*Listed records*
---*---
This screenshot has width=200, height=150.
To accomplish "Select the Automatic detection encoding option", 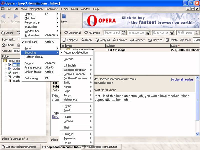I will pyautogui.click(x=76, y=53).
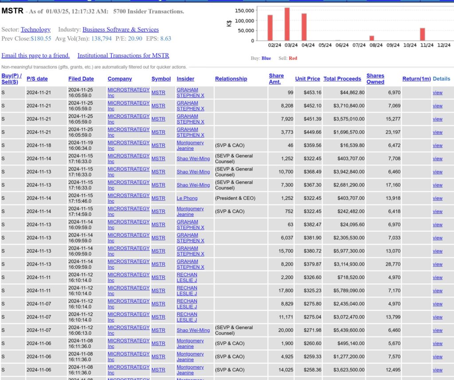Open Business Software & Services industry link
Screen dimensions: 454x380
120,30
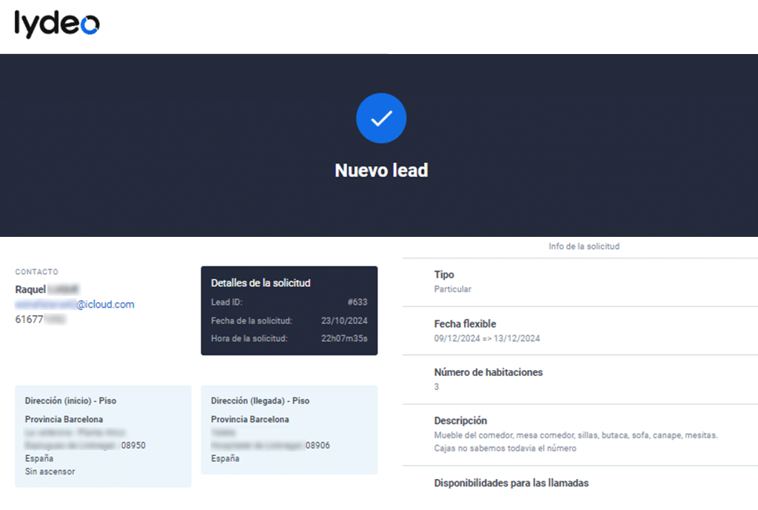Click the Detalles de la solicitud card title
Screen dimensions: 758x510
(261, 283)
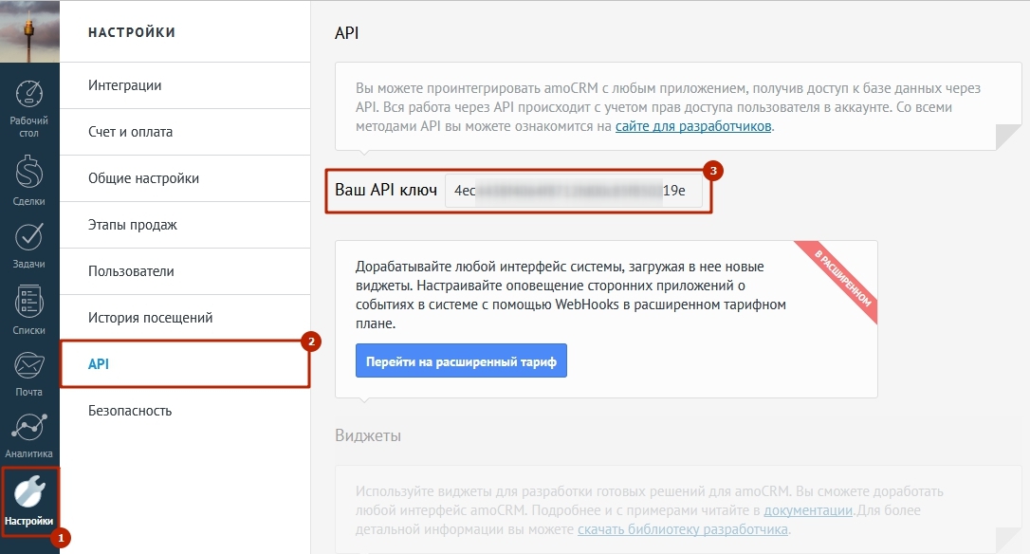Screen dimensions: 1030x554
Task: Click скачать библиотеку разработчика link
Action: click(683, 529)
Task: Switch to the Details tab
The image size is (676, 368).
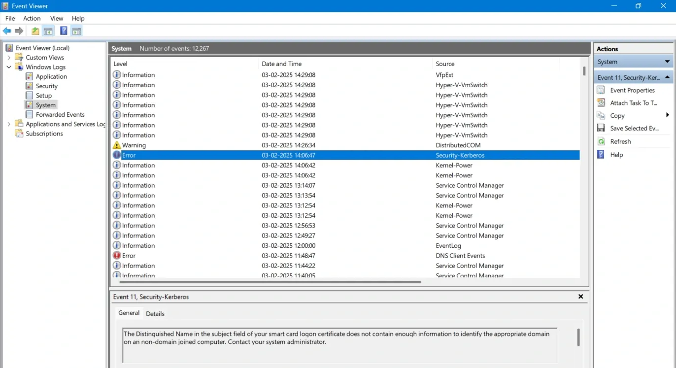Action: tap(155, 314)
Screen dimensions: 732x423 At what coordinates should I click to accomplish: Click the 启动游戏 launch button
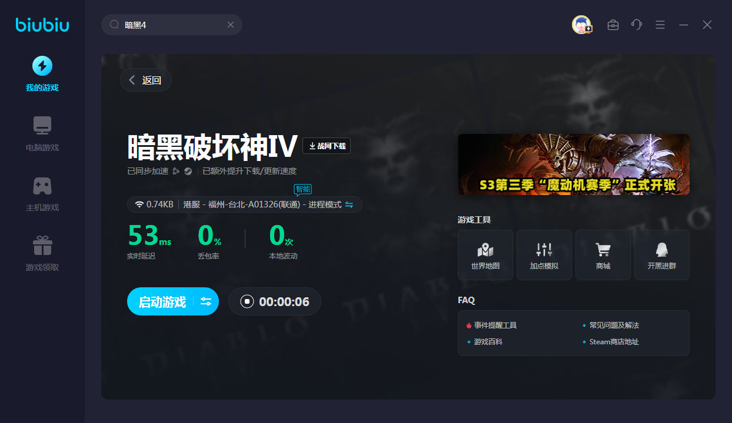click(162, 302)
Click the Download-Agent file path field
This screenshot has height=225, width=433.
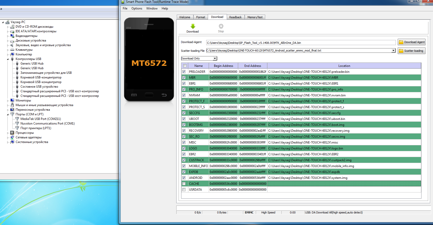(301, 43)
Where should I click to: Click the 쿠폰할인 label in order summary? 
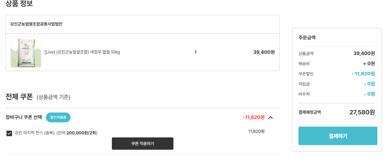pyautogui.click(x=306, y=74)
---*---
*About this task*
Please write out, word for word, only the lines from the one holding "This screenshot has height=225, width=433." through the end of the records above, with both end lines included and the pictures dropped.

*Solution to this task*
This screenshot has height=225, width=433.
(301, 43)
Where should I click to: Click the 쿠폰할인 label in order summary? 
pyautogui.click(x=306, y=74)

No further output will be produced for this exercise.